AIM OF THE TASK | Search the listing below for the line containing "Screenshot is 505x2576.". From there through the line containing "Datenschutzerklärung (411, 2462)", transcribe every line exactly, both ends included.

SOURCE MATERIAL |

____________

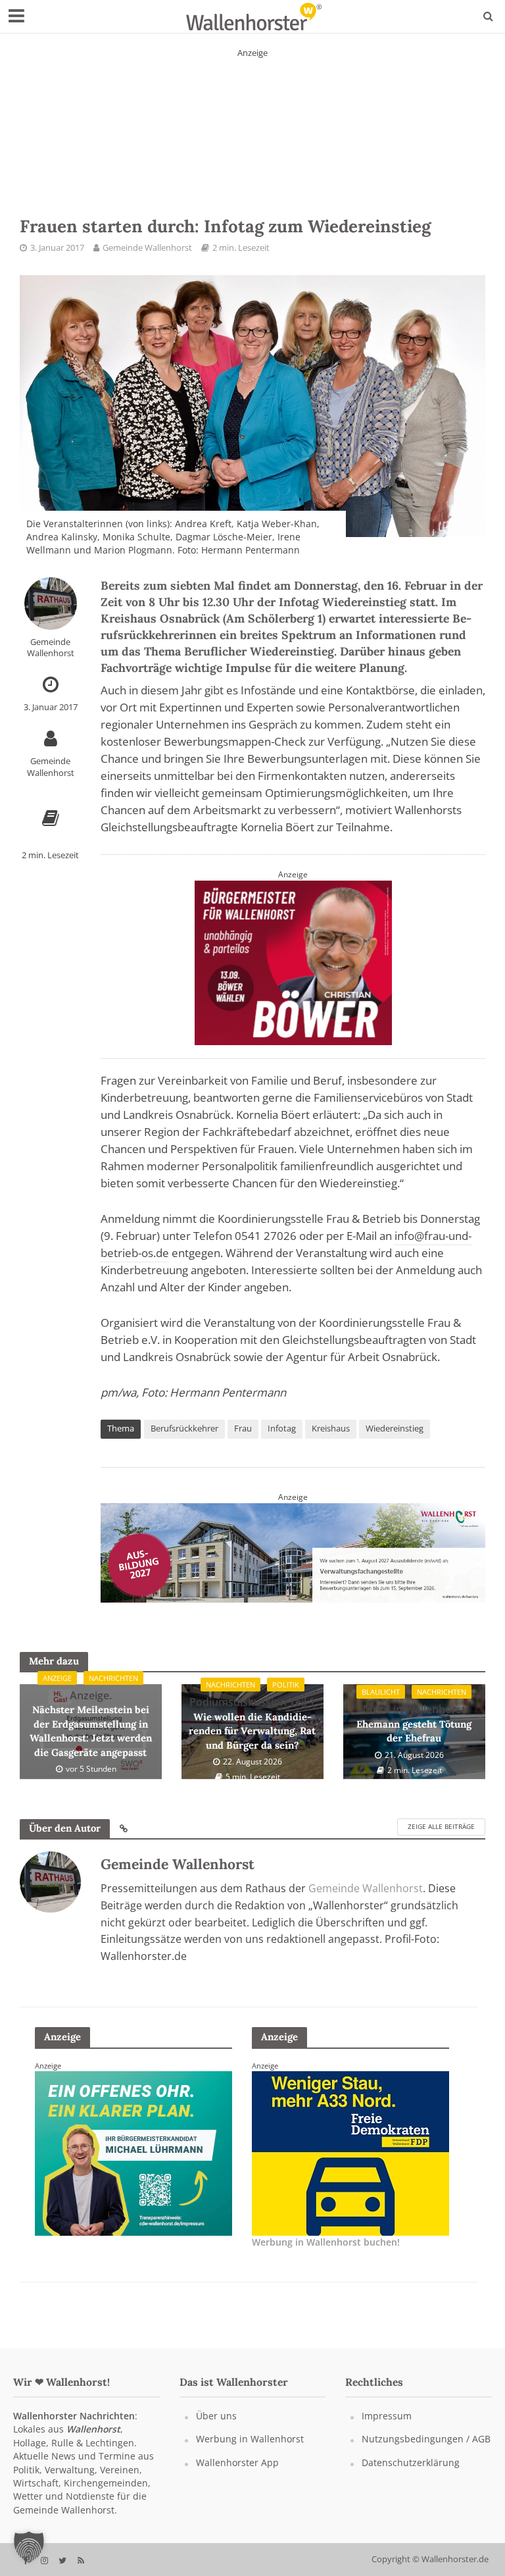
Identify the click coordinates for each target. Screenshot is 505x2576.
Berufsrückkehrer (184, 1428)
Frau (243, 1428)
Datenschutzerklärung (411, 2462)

____________

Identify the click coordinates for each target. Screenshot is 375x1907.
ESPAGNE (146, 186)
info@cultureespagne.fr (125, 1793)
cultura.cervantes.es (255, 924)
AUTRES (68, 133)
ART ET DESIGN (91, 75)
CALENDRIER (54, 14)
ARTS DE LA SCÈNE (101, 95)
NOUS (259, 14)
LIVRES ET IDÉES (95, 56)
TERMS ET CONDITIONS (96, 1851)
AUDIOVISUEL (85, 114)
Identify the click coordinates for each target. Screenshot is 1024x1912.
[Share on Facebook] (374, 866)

____________

OUTPUT |
Identify the click coordinates for each target. Screenshot is 505x2576.
Berufsrückkehrer (184, 1428)
Frau (243, 1428)
Datenschutzerklärung (411, 2462)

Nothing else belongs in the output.